Well, the thing that helped was something we are taught, or at least we used to be taught, in med school. The differential diagnosis is a list of the possible things that could cause the symptoms and findings in a person a doctor is seeing. If you watch House, that's what he writes on the board, weird ones and all. Then the most difficult and gratifying part begins, ruling out various things on the list that the patient doesn't have. "Rule out" used to be a diagnosis, actually, or we used it as one. It was a temporary diagnosis if you thought they had it but the test wasn't in yet, like "rule out strep throat" or "rule out meningitis". Then there are the times it was used to mean you didn't really think they had something but they, or someone else, thought they did. "Rule out brain tumor" was a justification for a ct scan for a headache. It gave the reason for the test, but was more often code for "I don't think he's got one but I have to test for it".
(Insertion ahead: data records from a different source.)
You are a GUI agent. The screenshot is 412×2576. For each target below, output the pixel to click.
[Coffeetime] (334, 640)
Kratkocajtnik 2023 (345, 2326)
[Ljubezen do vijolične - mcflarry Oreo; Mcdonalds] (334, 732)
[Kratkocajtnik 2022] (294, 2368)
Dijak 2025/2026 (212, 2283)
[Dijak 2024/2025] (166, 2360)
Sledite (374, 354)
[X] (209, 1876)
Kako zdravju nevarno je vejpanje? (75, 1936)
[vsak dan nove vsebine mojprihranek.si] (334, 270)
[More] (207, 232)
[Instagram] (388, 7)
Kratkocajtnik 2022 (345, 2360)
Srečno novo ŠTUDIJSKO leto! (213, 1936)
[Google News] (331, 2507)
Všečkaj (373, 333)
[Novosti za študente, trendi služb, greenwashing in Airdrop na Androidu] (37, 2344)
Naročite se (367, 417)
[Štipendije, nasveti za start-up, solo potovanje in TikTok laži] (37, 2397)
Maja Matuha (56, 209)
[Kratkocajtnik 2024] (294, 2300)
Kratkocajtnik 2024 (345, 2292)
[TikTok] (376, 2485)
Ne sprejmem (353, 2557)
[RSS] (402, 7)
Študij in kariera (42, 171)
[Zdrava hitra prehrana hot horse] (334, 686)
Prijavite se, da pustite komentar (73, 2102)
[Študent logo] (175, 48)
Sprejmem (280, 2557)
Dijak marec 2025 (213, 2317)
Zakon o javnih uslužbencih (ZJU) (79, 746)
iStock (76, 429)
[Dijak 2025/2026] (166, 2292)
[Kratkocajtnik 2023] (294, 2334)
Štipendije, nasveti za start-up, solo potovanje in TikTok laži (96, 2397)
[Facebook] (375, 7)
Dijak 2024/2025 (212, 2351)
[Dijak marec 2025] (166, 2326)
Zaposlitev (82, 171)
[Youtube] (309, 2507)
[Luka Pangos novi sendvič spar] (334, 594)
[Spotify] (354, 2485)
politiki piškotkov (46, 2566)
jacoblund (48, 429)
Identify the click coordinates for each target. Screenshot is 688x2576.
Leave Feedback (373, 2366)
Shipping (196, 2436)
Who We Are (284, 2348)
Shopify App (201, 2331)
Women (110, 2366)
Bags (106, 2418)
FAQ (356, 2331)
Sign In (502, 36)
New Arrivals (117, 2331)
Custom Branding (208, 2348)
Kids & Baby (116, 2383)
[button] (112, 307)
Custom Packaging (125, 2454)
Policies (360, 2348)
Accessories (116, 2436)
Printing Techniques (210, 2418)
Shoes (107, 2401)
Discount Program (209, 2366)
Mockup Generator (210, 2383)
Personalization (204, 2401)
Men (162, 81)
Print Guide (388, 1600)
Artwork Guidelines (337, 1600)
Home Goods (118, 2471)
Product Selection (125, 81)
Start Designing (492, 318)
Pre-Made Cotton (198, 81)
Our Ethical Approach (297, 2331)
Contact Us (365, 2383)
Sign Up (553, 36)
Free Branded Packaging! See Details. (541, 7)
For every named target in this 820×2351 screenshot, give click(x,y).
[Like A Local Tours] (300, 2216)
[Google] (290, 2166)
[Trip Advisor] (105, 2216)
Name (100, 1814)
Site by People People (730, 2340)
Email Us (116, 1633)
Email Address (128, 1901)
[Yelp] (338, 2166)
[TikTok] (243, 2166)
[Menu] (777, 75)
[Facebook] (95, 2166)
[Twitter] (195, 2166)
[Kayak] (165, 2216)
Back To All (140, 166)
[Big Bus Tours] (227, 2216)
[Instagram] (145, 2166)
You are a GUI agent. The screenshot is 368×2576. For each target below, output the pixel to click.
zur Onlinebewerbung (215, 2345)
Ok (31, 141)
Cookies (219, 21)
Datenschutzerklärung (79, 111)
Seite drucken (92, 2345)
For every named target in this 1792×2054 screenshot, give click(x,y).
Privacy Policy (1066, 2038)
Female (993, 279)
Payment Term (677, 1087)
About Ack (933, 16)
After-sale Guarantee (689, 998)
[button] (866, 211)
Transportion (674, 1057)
Now we aren't allowed to use "rule out" as a diagnosis, we have to list the symptoms or signs, or we have to say "suspect", like "sepsis suspect" instead of "rule out sepsis". Sounds legal, or illegal.
But the "rule out" is what the average person Googling his or her symptoms on the computer doesn't have. One gets a list of the differential diagnosis, admittedly longer than one I would come up with generally, but doesn't help with the "rule out". Why you DON'T have MRSA. Why your headaches are not likely to be from a brain tumor. Why your fatigue is lack of sleep rather than African sleeping sickness, or even West Nile virus. Ruling out is very important. It's as much an exercise in common sense as anything. Discernment might be a better word. And a base of knowledge is necessary to "rule out" things. One doesn't always have to have a degree in medicine to do most of the "ruling out". An experienced mom or grandma can do it quickly and efficiently. Unfortunately, many have lost their common sense in the face of the daunting amount of possible diagnoses that exist. It was so much simpler when all we knew was appendicitis or strep throat or earache. Now there's intussusception, MRSA, and cholesteatoma to add to the list. There's IBS, IBD, CRAP, UC, CD, and a host of other acronyms to consider when a kid has a belly ache. There's mono and sleep apnea to consider with big tonsils, and auditory nerve gliomas to account for when considering the cause of hearing loss.
The best thing I learned in med school is "common things occur commonly". I've heard preachers use a variation on this when telling people how to study the Bible - "the plain things are the main things, and the main things are the plain things". Another adage that has helped is "when you hear hoofbeats, you should think of horses, not zebras".
I'm not advocating for patients to quit researching their problems, believe me I've been bailed out plenty of times by a patient whose interest opened up an area I hadn't considered. And patients should be more informed about diseases that they have, even more so than the doctor in some cases.
Finally, and in summary, having information in the form of lists of possible diseases whose symptoms matched the search criteria you listed dumped on you like a load of rock for you to sift through hoping to find something meaningful is not particularly helpful. You need to learn the art of "ruling out" certain things. This requires work, and can be helped along by your local medical doctor (LMD). But to learn it, regardless of the work, and even if it involves trusting someone else's expertise, is a source of peace for many.